··· 提示文 ···

(本文、デジタル画像編集、構成/東間 嶺、以下すべて同じ)
高山病対策
今回のトレッキングは標高の高いところを歩く。キャンプ地の標高はどこも4,000メートルくらいで、12日間のトレッキングの間に5つの峠を越える。一番高いのは8日目に超える予定になっているシンチェラの峠で、標高は5,000メートルもある。十分な高山病対策をする必要があった。
高山病というと、頭痛やめまい、吐き気などの症状が思い浮かぶけれど、重症になると死亡することもあり、状況によっては緊急下山や病院での手当が必要になる。ジャムソーがトレッカーの高山病に気を使うのは当然だった。ブータン到着翌日は高山病対策で高地で身体慣らしのハイクをすることになった。
私がタクサン僧院へ行くのはいやだと言ったので、チェレラの峠が行き先になった。チェレラの峠は標高3,899メートルだ。峠近くまで車で行って、峠の周辺をハイクするという計画だ。
スカイブリアルグラウンド
車に乗り、3人でチェレラの峠へ向かった。パロののどかな里山の風景を通り過ぎると道路は上り坂になり、スイッチバックを繰り返して峠へと上っていく。車から眺める景色は涼しげな森から、低木の生える草地に小さな草花が咲く山の風景へと変わっていった。

··· データ抜粋 ···

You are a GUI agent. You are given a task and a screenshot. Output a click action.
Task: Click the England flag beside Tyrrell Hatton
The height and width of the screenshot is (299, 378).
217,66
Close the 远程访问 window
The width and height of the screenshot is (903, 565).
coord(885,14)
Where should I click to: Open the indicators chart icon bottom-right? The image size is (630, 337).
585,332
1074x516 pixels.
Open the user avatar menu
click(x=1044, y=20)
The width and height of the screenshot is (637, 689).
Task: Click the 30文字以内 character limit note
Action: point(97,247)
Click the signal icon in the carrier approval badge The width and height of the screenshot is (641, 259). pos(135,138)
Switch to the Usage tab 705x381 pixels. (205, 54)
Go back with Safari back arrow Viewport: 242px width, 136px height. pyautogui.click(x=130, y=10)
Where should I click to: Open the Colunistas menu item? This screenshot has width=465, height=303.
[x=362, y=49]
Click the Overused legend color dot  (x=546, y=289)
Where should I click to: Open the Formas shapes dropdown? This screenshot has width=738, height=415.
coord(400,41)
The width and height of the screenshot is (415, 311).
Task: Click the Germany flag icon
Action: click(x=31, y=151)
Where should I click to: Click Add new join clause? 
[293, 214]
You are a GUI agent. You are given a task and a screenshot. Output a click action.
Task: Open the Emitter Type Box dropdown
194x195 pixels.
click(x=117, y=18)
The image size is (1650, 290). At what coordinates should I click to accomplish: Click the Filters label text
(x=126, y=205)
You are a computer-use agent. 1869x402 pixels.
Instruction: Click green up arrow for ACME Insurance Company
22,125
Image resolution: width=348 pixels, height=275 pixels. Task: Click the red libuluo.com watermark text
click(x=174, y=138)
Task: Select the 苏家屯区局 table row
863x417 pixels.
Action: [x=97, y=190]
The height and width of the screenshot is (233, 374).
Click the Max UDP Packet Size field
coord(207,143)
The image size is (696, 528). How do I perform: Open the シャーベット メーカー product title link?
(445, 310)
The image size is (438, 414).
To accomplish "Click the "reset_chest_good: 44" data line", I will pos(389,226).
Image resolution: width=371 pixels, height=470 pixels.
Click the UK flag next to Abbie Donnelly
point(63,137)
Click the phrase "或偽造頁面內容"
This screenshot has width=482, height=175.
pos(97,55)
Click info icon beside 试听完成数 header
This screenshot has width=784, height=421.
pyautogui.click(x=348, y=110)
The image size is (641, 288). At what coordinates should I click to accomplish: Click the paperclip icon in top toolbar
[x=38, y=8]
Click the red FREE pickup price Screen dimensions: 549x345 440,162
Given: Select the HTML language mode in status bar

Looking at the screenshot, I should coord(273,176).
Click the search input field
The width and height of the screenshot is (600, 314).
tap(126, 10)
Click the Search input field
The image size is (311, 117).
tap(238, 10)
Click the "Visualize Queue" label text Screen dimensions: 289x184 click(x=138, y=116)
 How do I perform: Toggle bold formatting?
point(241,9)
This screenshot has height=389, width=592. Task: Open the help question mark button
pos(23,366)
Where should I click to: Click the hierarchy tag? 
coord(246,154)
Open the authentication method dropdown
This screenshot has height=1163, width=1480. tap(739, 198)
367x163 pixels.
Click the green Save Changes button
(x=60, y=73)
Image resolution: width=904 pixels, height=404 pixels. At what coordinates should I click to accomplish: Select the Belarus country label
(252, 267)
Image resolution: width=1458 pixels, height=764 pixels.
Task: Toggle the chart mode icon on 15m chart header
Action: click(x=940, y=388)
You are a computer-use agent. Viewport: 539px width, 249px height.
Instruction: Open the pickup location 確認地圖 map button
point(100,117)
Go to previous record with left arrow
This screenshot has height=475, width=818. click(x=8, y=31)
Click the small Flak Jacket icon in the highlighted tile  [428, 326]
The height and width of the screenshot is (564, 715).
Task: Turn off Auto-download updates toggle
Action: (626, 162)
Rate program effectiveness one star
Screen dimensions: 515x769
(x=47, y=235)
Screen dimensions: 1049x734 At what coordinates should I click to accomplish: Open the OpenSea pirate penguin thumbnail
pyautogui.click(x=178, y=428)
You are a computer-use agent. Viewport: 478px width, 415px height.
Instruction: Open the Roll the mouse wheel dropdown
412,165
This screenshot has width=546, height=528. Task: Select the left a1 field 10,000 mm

···

(課題 1):
提示文で、高山病と聞いて思い浮かぶ症状として挙げられているものをすべて書き出してください。
(課題 2):
提示文の内容を2文でまとめてください。
データは参照しなくてかまいません。

(結果 1):
頭痛、めまい、吐き気

(結果 2):
今回のトレッキングでは標高4,000メートルほどのキャンプ地に泊まり、最も高い標高5,000メートルのシンチェラの峠を含む5つの峠を越えるため、十分な高山病対策が必要だった。そこでブータン到着翌日に身体慣らしのハイクをすることになり、行き先に決まった標高3,899メートルのチェレラの峠へ3人で車で向かった。